In the new study, conducted in zebrafish, UCLA researchers found that elimination of the α-synuclein protein protected the zebrafish against the ziram-induced loss of dopamine neurons. Because most cases of Parkinson’s disease appear to be at least partially caused by environmental factors such as pesticide exposure, these findings support the approach that targeting α-synuclein could slow or stop the progression of Parkinson’s in most people with the disease.

“These findings add to the growing literature linking pesticide exposure and the development of Parkinson’s disease and offers important insights into the mechanisms of ziram toxicity,” explained Jeff Bronstein, a professor of neurology and director of movement disorders at the David Geffen School of Medicine at UCLA. “A better understanding of the pathogenesis of Parkinson’s disease will ultimately lead to new treatments and eventually a cure.”

Knocking out the α-synuclein protein

First, the researchers developed a model of Parkinson’s in zebrafish and exposed them to ziram so that they lost dopamine. The researchers then genetically knocked out the α-synuclein protein in the zebrafish and exposed them to ziram again. The ziram failed to make the fish sick, and the animals continued to swim properly.

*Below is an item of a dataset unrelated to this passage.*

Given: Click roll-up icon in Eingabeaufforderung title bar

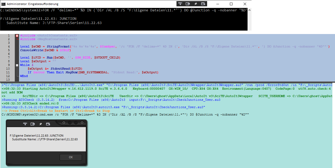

Next, the researchers gave the non-protected zebrafish an investigational drug, CLRO1, being developed by UCLA scientists that breaks up the protein aggregates, or clumps, in Parkinson’s patients. They found that the drug provided protection from the Parkinson’s-like condition in the fish.

“Getting rid of the protein genetically or breaking up the aggregates with this drug protected against ziram toxicity,” Bronstein said. “This is important – it establishes that environmental toxins work on same pathway that is in play in those genetically disposed to Parkinson’s. Most important, we can use drugs being developed now on patients who get Parkinson’s because of ziram exposure.”

Going forward, Bronstein and his team will determine if other environmental substances are using the same mechanism to cause Parkinson’s. They will also conduct further research on CLRO1 in preparation for clinical trials in human subjects.